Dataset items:
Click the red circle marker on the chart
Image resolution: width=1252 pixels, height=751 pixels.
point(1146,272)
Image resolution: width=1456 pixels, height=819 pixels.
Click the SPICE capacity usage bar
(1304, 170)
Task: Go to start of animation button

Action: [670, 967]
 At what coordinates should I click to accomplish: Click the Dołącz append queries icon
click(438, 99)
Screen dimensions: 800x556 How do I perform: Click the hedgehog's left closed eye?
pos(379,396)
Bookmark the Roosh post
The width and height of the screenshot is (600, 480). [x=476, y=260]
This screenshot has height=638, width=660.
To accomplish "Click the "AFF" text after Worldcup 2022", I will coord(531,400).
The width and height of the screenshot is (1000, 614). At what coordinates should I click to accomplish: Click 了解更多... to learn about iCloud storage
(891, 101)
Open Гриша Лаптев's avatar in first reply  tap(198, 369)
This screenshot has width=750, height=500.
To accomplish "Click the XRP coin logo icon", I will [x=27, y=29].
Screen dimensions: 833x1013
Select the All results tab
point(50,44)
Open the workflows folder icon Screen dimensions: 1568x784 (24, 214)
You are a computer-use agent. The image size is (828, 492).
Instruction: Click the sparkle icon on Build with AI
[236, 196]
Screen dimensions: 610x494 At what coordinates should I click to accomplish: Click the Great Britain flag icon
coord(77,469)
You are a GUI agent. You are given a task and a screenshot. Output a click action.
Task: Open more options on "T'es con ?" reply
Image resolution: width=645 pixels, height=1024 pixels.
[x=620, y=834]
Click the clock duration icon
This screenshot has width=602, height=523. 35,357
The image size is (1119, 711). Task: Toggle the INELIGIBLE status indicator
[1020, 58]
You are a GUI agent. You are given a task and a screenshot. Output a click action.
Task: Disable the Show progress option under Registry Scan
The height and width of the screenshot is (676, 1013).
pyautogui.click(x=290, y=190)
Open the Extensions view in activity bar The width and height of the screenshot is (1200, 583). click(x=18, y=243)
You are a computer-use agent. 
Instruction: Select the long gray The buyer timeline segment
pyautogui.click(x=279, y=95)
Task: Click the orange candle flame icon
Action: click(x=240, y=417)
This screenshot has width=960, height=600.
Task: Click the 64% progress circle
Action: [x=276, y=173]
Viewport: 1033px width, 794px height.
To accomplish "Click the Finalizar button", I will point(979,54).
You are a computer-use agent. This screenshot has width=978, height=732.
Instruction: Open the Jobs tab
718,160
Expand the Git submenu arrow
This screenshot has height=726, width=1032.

§ How to complete this task: All of the entries need to be given again, word for word.

§ Exercise answer:
Click the red circle marker on the chart
Image resolution: width=1252 pixels, height=751 pixels.
point(1146,272)
Image resolution: width=1456 pixels, height=819 pixels.
Click the SPICE capacity usage bar
(1304, 170)
Task: Go to start of animation button

Action: [670, 967]
 At what coordinates should I click to accomplish: Click the Dołącz append queries icon
click(438, 99)
Screen dimensions: 800x556 How do I perform: Click the hedgehog's left closed eye?
pos(379,396)
Bookmark the Roosh post
The width and height of the screenshot is (600, 480). [x=476, y=260]
This screenshot has height=638, width=660.
To accomplish "Click the "AFF" text after Worldcup 2022", I will coord(531,400).
The width and height of the screenshot is (1000, 614). At what coordinates should I click to accomplish: Click 了解更多... to learn about iCloud storage
(891, 101)
Open Гриша Лаптев's avatar in first reply  tap(198, 369)
This screenshot has width=750, height=500.
To accomplish "Click the XRP coin logo icon", I will [x=27, y=29].
Screen dimensions: 833x1013
Select the All results tab
point(50,44)
Open the workflows folder icon Screen dimensions: 1568x784 (24, 214)
You are a computer-use agent. The image size is (828, 492).
Instruction: Click the sparkle icon on Build with AI
[236, 196]
Screen dimensions: 610x494 At what coordinates should I click to accomplish: Click the Great Britain flag icon
coord(77,469)
You are a GUI agent. You are given a task and a screenshot. Output a click action.
Task: Open more options on "T'es con ?" reply
Image resolution: width=645 pixels, height=1024 pixels.
[x=620, y=834]
Click the clock duration icon
This screenshot has width=602, height=523. 35,357
The image size is (1119, 711). Task: Toggle the INELIGIBLE status indicator
[1020, 58]
You are a GUI agent. You are given a task and a screenshot. Output a click action.
Task: Disable the Show progress option under Registry Scan
The height and width of the screenshot is (676, 1013).
pyautogui.click(x=290, y=190)
Open the Extensions view in activity bar The width and height of the screenshot is (1200, 583). click(x=18, y=243)
You are a computer-use agent. 
Instruction: Select the long gray The buyer timeline segment
pyautogui.click(x=279, y=95)
Task: Click the orange candle flame icon
Action: click(x=240, y=417)
This screenshot has width=960, height=600.
Task: Click the 64% progress circle
Action: [x=276, y=173]
Viewport: 1033px width, 794px height.
To accomplish "Click the Finalizar button", I will point(979,54).
You are a computer-use agent. This screenshot has width=978, height=732.
Instruction: Open the Jobs tab
718,160
Expand the Git submenu arrow
This screenshot has height=726, width=1032.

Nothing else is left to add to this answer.